2. Patel A, MacMahon S, Chalmers J, et al; ADVANCE Collaborative Group. intensive blood glucose control and vascular outcomes in patients with type 2 diabetes. N Engl J Med. 2008;358(24):2560-2572.
3. Duckworth W, Abraira C, Moritz T, et al; VADT investigators. Glucose control and vascular complications in veterans with type 2 diabetes. N Engl J Med. 2009; 360(2):129-139.
4. Nathan DM, Cleary PA, Backlund JY, et al; Diabetes Control and Complications Trial/Epidemiology of Diabetes interventions and Complications (DCCT/EDiC) Study Research Group. intensive diabetes treatment and cardiovascular disease in patients with type 1 diabetes. N Engl J Med. 2005;353(25):2643-2553.
5. Ceriello, A, ihnat MA, Thorpe JE. Clinical review 2: The “metabolic memory”: is more than just tight glucose control necessary to prevent diabetic complications? J Clin Endocrinol Metab. 2009;94(2):410-415.
6. Scirica BM, Bhatt DL, Braunwald E, et al; SAVOR-TiMi 53 Steering Committee and investigators. Saxagliptin and cardiovascular outcomes in patients with type 2 diabetes mellitus. N Engl J Med. 2013;369(14):1317-1326.
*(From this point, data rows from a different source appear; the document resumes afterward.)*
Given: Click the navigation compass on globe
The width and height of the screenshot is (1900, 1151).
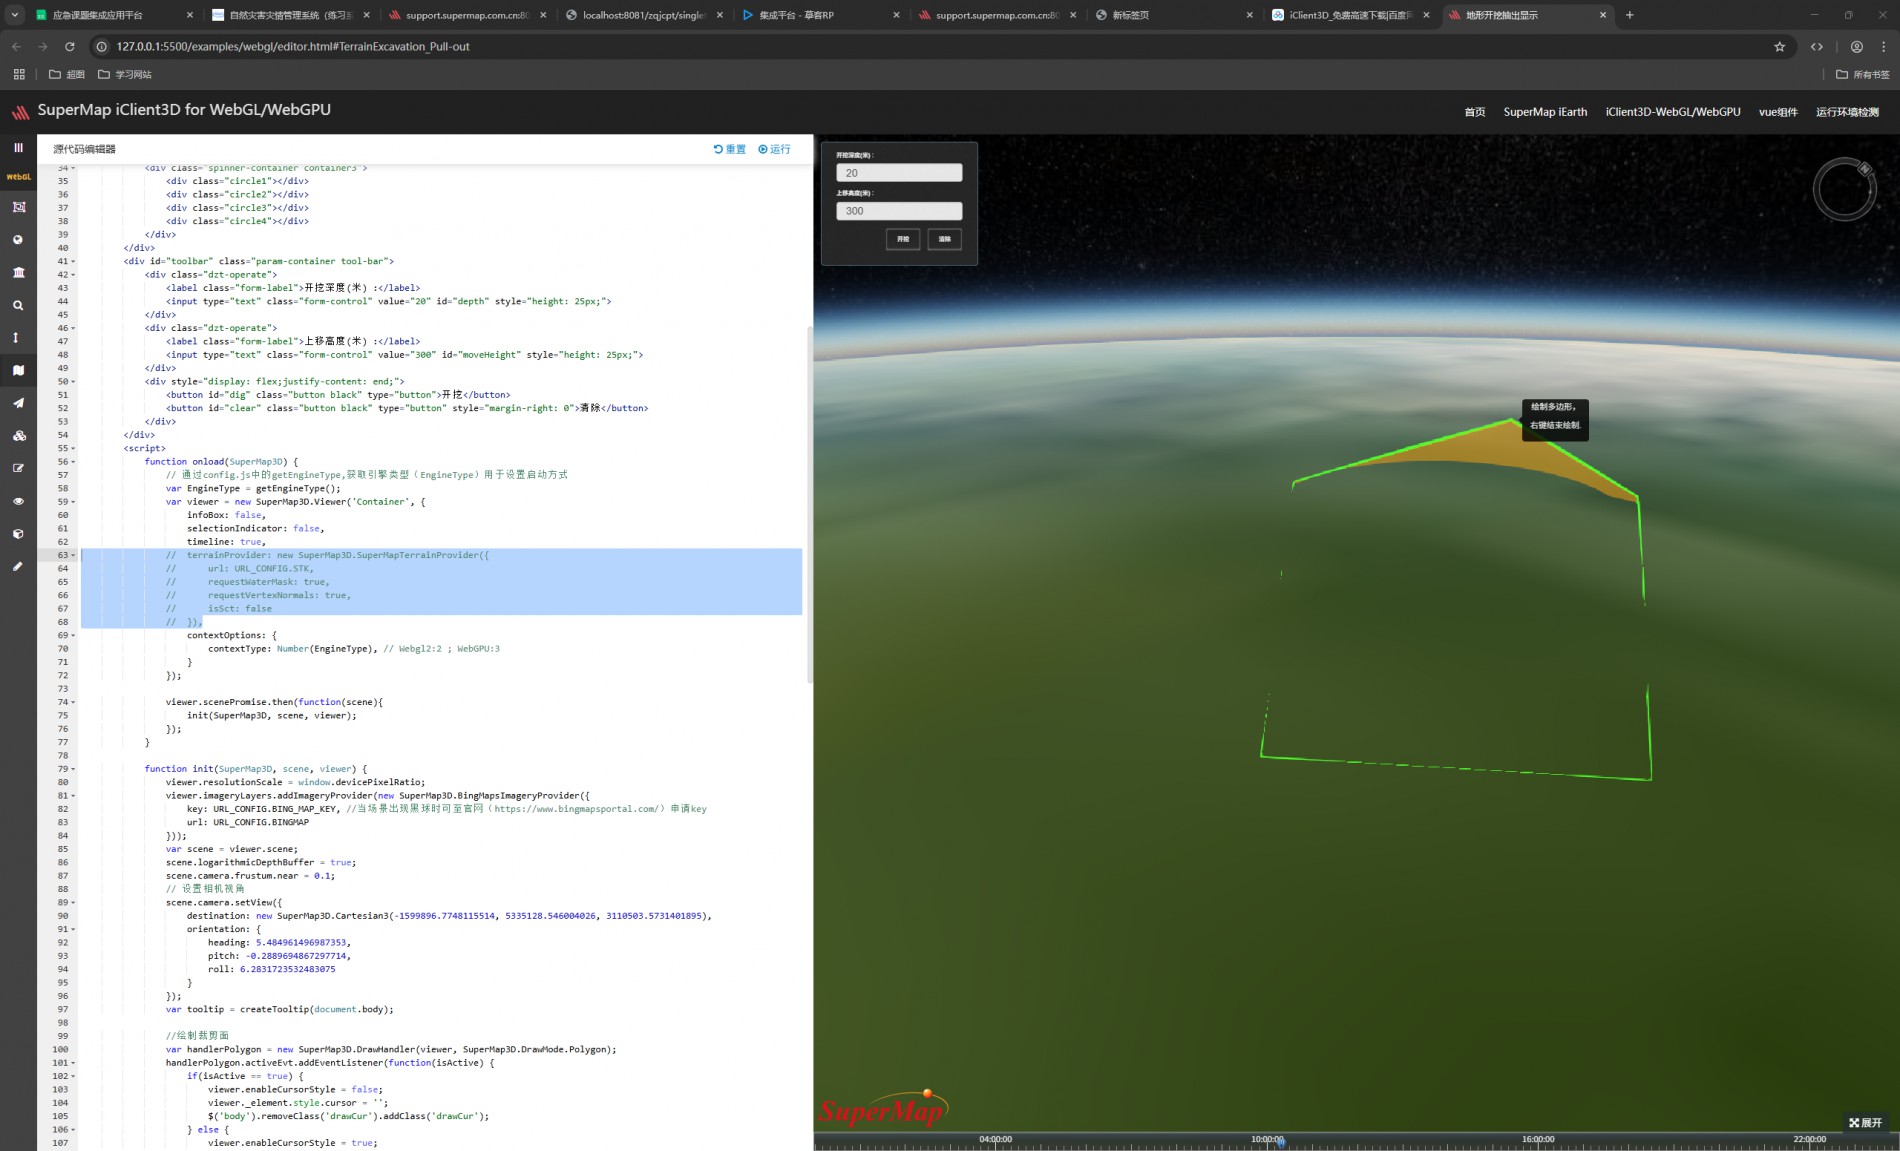Looking at the screenshot, I should (x=1844, y=189).
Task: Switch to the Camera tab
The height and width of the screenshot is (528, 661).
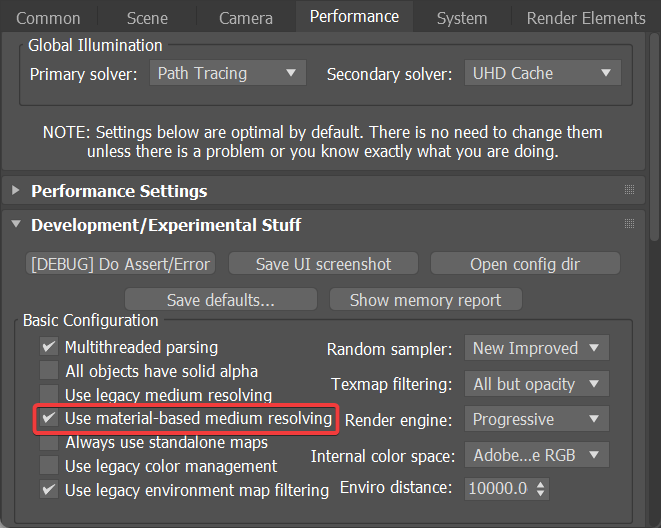Action: tap(245, 18)
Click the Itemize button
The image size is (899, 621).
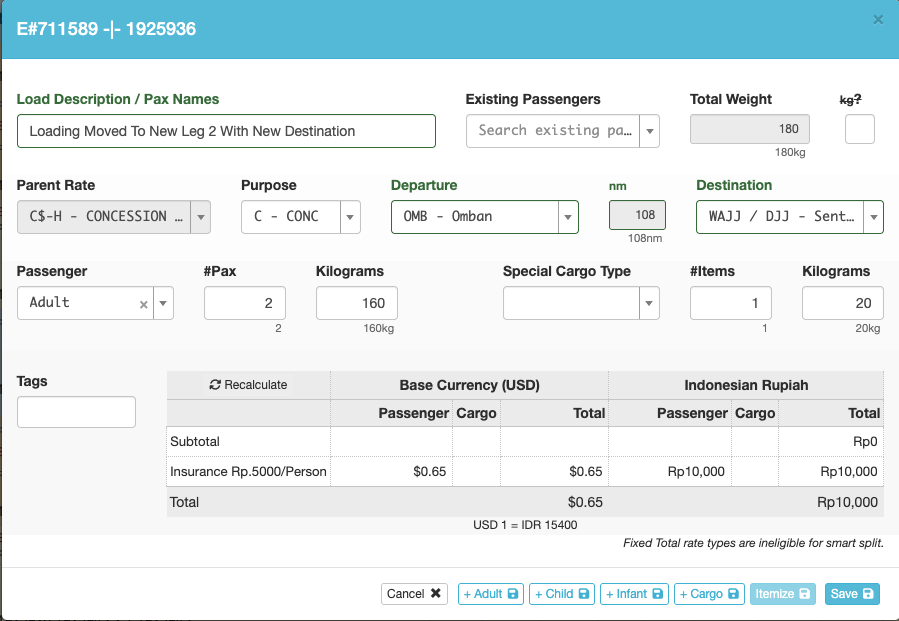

7. White WB, Cannon CP, Heller SR, et al; EXAMiNE investigators. Alogliptin after acute coronary syndrome in patients with type 2 diabetes. N Engl J Med. 2013; 369(14):1327-1335.
8. Green JB, Bethel MA, Armstrong PW, et al; TECOS Study Group. Effect of sitagliptin on cardiovascular outcomes in type 2 diabetes. N Engl J Med. 2015;373 (3):232-242.
9. Zoungas S, Chalmers J, Neal B, et al; ADVANCE-ON Collaborative Group. Follow- up of blood-pressure lowering and glucose control in type 2 diabetes. N Engl J Med. 2014;371(15):1392-1406.